BP appealed, but the EAT agreed with the Employment Tribunal that whilst a protected disclosure under the whistleblowing legislation can only be made by someone who is a ‘worker’ at the time, the legislation does not require that he has to be working for the same employer at the time of the alleged detriment. Therefore, although Mr Elstone’s disclosure had been made against Petrotechnics, the detriment he suffered was at the hands of his subsequent employer, BP.

The main reasons for the EAT’s decision were as follows:

  • the EAT considered previous case law including Woodward v Abbey National in which the Court of Appeal held that a detriment which occurred after the termination of the employee’s employment could be actionable in the Employment Tribunal, although on the facts in that case the actual disclosure had occurred during the same employment;
  • the EAT noted that all the cases it considered were unanimous in the view that the whistleblowing legislation should be interpreted to advance the overall purpose of the legislation, which is to protect those who have ‘blown the whistle’ in the public interest. The EAT concluded that the legislation’s purpose would be less well served if the statutory protection were lost as soon as someone changed employer; and
  • with this purpose in mind, although sections 43A and 43B of the Employment Rights Act 1996 require an individual making a protected disclosure to be a ‘worker’, they do not need to be interpreted in a way which restricts their meaning and protection so that only disclosures made during current employment are protected.

Although the EAT’s decision clearly appears to follow the spirit and intent of the legislation, a couple of questions are left. As part of its appeal, BP argued that the EAT’s interpretation of the whistleblowing legislation could not be what Parliament had originally intended.
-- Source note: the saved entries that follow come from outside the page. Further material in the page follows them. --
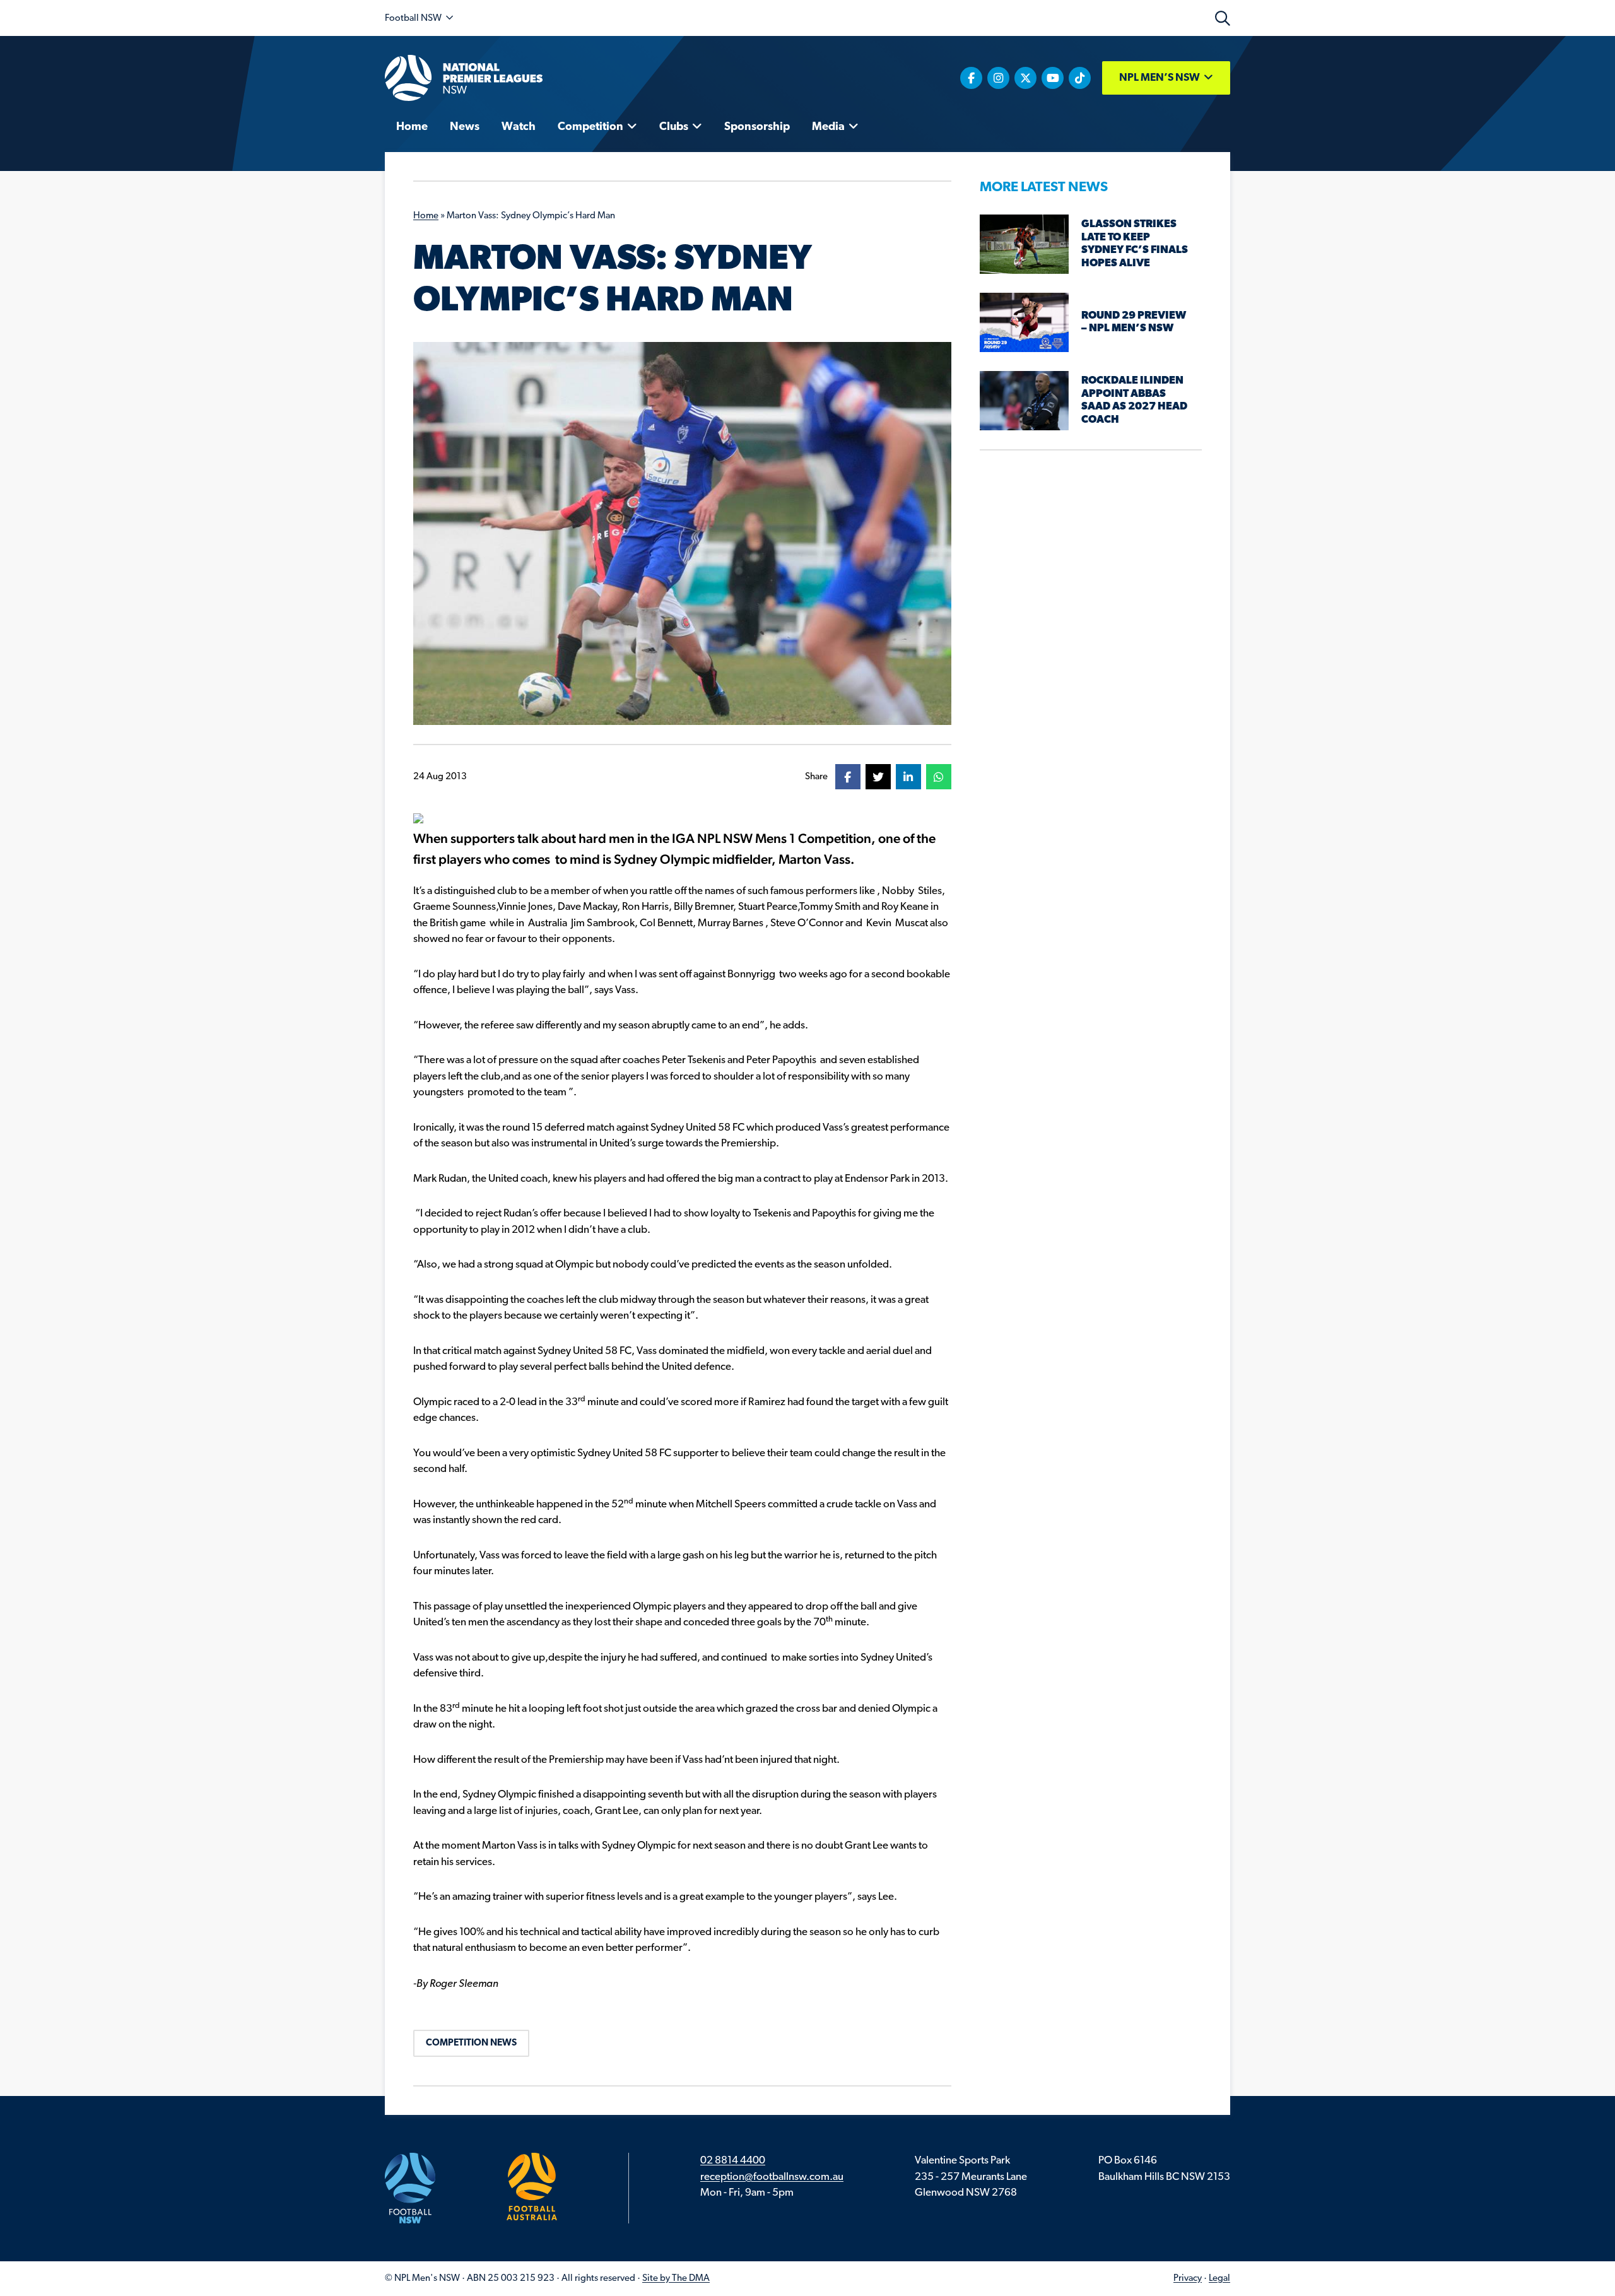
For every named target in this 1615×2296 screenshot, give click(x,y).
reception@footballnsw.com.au (771, 2177)
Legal (1219, 2278)
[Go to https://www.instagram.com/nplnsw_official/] (998, 78)
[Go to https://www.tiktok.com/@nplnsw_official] (1080, 78)
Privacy (1187, 2278)
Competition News (471, 2043)
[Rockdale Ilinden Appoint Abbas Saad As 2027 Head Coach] (1024, 400)
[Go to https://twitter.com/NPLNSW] (1025, 78)
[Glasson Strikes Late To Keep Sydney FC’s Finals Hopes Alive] (1024, 243)
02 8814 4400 (732, 2160)
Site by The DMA (676, 2278)
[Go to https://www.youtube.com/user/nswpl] (1053, 78)
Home (425, 216)
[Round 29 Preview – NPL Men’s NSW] (1024, 322)
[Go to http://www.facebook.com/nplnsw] (971, 78)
It also argued that there appeared to be an omission in the protection afforded by the legislation if an employer rejected a job applicant because he had made a disclosure against a previous employer, the job applicant would have no remedy because a claim that a worker has suffered a detriment under the whistleblowing legislation can only be brought once the employment relationship has begun. However, if he was taken on and then dismissed immediately for exactly the same reason he would, based on Elstone, have full protection.

The EAT actually agreed with BP that the whistleblowing legislation does not protect a prospective worker or job applicant and that this might be an omission in the whistleblowing legislation, but on the facts of BP v Elstone, this issue was irrelevant.

Therefore, as the law stands at present, a job application rejected solely on the basis that the applicant blew the whistle on a former employer would give him no remedy against the prospective new employer. This contrasts with the position under other types of discrimination legislation. As soon as the candidate is employed, however, he is protected from day one by the whistleblowing legislation. If the new employer is on notice (because the employee or former employer discloses the fact) that the employee blew the whistle on the previous employer, it runs the risk that the employee can allege that any detriment he suffers in the workplace is because of the earlier whistleblowing. The creation and maintenance of records showing the actual reason for any less favourable treatment will be key in overturning any such suggestion.